> Supplied passage:

Patchwork [V5] copy: add flag for disabling copy tracing

login
register
mail settings
Submitter Durham Goode
Date Aug. 3, 2015, 6:39 p.m.
Message ID <3ec836fca4d2f2b5d18a.1438627196@dev2000.prn2.facebook.com>
Download mbox | patch
Permalink /patch/10089/
State Superseded
Headers show

Comments

Durham Goode - Aug. 3, 2015, 6:39 p.m.
# HG changeset patch
# User Durham Goode <durham@fb.com>
# Date 1422386787 28800
#      Tue Jan 27 11:26:27 2015 -0800
# Branch stable
# Node ID 3ec836fca4d2f2b5d18a7e1cbfec6ea8a1d93f7b
# Parent  79f0cb97d7537a7c2948f8f9b0a89148825a3a1d
copy: add flag for disabling copy tracing

Copy tracing can be up to 80% of rebase time when rebasing stacks
of commits in large repos (hundreds of thousands of files).
This provides the option of turning off the majority of copy tracing. It
does not turn off _forwardcopies() since that is used to carry copy
information inside a commit across a rebase.

This will affect the situation where a user edits a file, then rebases on top of
commits that have moved that file. The move will not be detected and the user
will have to manually resolve the issue (possibly by redoing the rebase with
this flag off).

This takes rebasing a 3 commit stack that's a couple weeks old from 65s to 12s.
Durham Goode - Aug. 3, 2015, 6:47 p.m.
On 8/3/15 11:39 AM, Durham Goode wrote:
> # HG changeset patch
> # User Durham Goode <durham@fb.com>
> # Date 1422386787 28800
> #      Tue Jan 27 11:26:27 2015 -0800
> # Branch stable
> # Node ID 3ec836fca4d2f2b5d18a7e1cbfec6ea8a1d93f7b
> # Parent  79f0cb97d7537a7c2948f8f9b0a89148825a3a1d
> copy: add flag for disabling copy tracing
>
> Copy tracing can be up to 80% of rebase time when rebasing stacks
> of commits in large repos (hundreds of thousands of files).
> This provides the option of turning off the majority of copy tracing. It
> does not turn off _forwardcopies() since that is used to carry copy
> information inside a commit across a rebase.
>
> This will affect the situation where a user edits a file, then rebases on top of
> commits that have moved that file. The move will not be detected and the user
> will have to manually resolve the issue (possibly by redoing the rebase with
> this flag off).
>
> This takes rebasing a 3 commit stack that's a couple weeks old from 65s to 12s.
I sent the last version of this back in April-ish.  Martin pointed out 
that one of the changes didn't actually affect the test. This new 
version has updated tests that should test each of the changes.

We'll likely not disable copy tracing entirely inside our company. We'll 
probably tweak it so that if a rebase is over N000 commits disable copy 
tracing, but smaller rebases keep it.
Pierre-Yves David - Aug. 5, 2015, 1:10 a.m.

(Collection entries)
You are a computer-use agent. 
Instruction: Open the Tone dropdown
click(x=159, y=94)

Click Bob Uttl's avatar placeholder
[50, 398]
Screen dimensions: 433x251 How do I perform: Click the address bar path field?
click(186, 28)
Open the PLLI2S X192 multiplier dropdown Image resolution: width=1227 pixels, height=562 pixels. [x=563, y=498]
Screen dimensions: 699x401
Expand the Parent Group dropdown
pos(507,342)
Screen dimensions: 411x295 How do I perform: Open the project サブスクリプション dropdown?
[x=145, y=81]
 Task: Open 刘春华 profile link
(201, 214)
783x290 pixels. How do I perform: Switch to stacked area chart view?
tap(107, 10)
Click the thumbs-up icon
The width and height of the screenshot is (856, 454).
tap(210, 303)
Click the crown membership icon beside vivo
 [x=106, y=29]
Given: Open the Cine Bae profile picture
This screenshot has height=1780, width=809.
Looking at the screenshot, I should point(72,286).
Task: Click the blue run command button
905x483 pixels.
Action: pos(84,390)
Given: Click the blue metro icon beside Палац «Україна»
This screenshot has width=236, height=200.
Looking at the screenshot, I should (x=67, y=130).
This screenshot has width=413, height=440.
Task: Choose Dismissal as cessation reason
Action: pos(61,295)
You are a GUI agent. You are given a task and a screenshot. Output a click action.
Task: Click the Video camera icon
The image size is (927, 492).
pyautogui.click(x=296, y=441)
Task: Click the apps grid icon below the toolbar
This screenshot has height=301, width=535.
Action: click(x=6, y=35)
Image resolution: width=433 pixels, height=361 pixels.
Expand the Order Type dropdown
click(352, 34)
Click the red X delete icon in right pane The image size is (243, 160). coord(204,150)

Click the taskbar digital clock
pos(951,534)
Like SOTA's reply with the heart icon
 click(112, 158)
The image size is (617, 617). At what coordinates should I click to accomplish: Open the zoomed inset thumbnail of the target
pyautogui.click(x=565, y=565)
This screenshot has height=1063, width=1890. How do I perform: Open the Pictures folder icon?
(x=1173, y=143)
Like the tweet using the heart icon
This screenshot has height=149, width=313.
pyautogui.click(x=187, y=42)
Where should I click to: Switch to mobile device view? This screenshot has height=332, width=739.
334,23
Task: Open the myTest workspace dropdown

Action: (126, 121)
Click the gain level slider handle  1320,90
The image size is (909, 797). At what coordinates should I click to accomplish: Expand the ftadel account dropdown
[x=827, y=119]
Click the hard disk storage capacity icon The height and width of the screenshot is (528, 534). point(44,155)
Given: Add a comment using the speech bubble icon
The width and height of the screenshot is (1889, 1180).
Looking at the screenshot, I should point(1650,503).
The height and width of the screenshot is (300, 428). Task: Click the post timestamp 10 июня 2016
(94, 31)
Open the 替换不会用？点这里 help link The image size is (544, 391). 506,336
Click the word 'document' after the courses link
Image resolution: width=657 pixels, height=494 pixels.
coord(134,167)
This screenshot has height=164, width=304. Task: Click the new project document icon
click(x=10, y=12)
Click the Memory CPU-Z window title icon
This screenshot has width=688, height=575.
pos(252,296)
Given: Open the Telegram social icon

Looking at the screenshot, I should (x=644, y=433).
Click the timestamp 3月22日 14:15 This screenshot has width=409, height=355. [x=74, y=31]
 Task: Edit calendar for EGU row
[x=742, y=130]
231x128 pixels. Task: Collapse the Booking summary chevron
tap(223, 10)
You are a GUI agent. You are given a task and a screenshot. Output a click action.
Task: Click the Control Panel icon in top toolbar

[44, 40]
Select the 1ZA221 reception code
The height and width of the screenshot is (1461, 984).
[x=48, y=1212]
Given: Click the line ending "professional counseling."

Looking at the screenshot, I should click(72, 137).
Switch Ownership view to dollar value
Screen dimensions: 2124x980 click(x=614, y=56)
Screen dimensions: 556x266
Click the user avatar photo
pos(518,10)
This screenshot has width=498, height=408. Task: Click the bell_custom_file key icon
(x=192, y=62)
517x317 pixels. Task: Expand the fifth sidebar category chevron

> Exercise:
According to the patch page, how much does the flag cut the time to rebase a 3 commit stack that's a couple weeks old?

> Exercise output:
It cuts the time from 65s to 12s.